François Hollande apprécie beaucoup l’Algérie. C’est le ministre délégué aux Anciens combattants, Kader Arif, qui l’a affirmé à l’hebdomadaire français le Journal De Dimanche (JDD). Selon Kader Arif, l’Algérie,  « c’est un pays que François Hollande aime ». « A chacun de ses déplacements, on a pu constater qu’il avait une relation un peu particulière, privilégiée. Pas seulement avec les responsables politiques, mais aussi avec la population », relate le ministre français qui accompagnera François Hollande lors de sa visite d’Etat la semaine prochaine à Alger et Tlemcen.

« Dès 2006, le premier secrétaire du PS, François Hollande, avait fait un déplacement en Algérie. Nous y sommes revenus en 2010, il a alors rencontré Monsieur Ben Bella, premier président de l’Algérie indépendante, décédé en avril dernier. C’est une rencontre qui marque. Les contacts entre la France et l’Algérie sont de très bonne qualité », explique encore Kader Arif au JDD.
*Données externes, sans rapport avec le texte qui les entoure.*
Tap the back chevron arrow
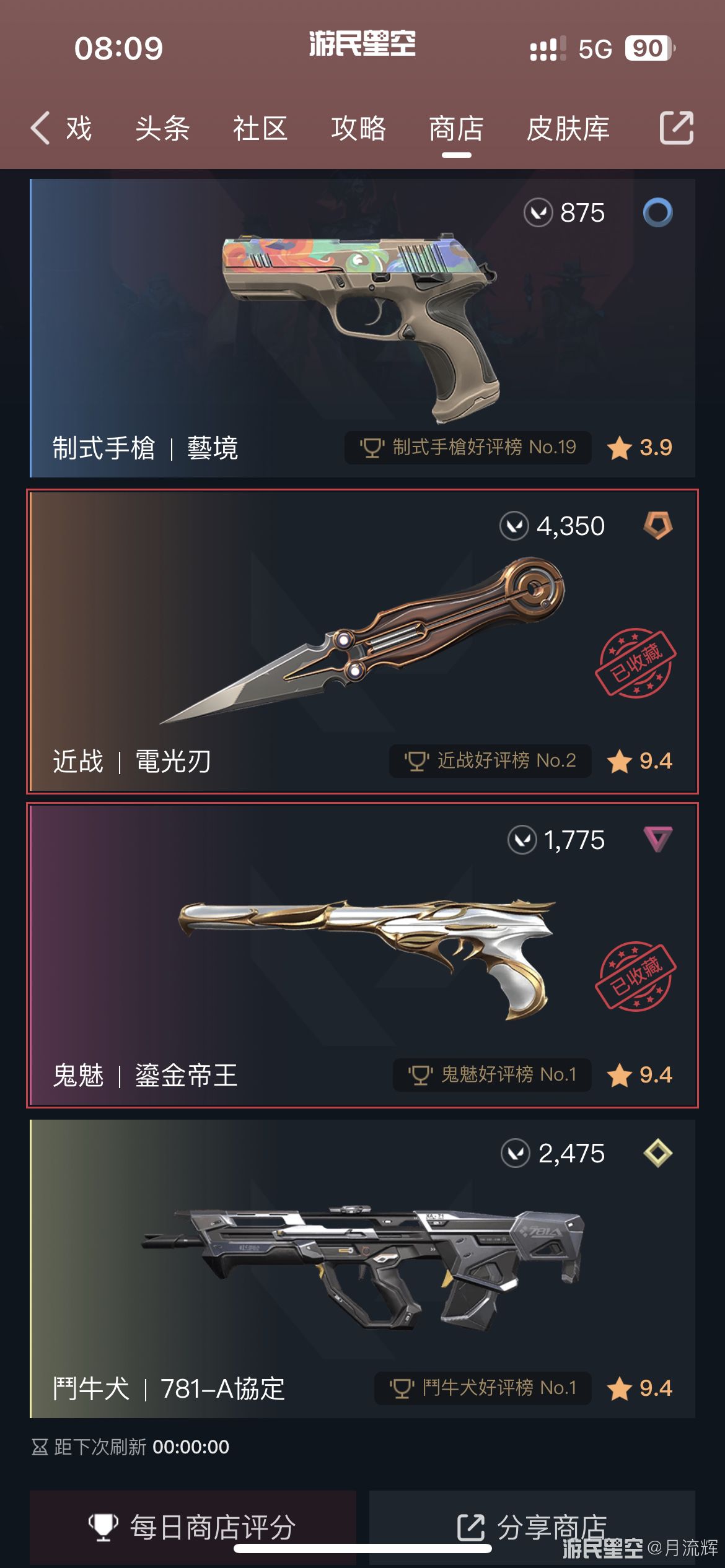click(x=40, y=128)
Au sujet de la revendication algérienne de repentance, Kader Arif a fait savoir que « nous l’avons toujours rejeté. Il ne faut pas rester dans une espèce de relation braquée sur tel ou tel mot. Il n’y a pas de volonté de repentance de la part du gouvernement français », a-t-il indiqué avant de souligner que cela « n’empêche pas, et ça vaut pour les deux rives de la Méditerranée, de regarder notre passé commun avec lucidité. Il ne s’agit pas de s’auto-flageller mais de regarder les choses positives et négatives qui ont pu s’opérer dans cette relation ancienne et complexe », assure le ministre français. Kader Arif a relevé en dernier lieu que « la vision de la France n’est pas celle de réimposer un point de vue à l’Algérie ». « Il faut voir comment on peut établir avec l’Algérie de nouveaux échanges économiques, travailler dans le domaine de l’Education, de l’Agriculture, des transferts de technologie. Il y a beaucoup de sujets sur lesquels on peut travailler main dans la main, avec la volonté de se traiter d’égal à égal », a-t-il, enfin, expliqué.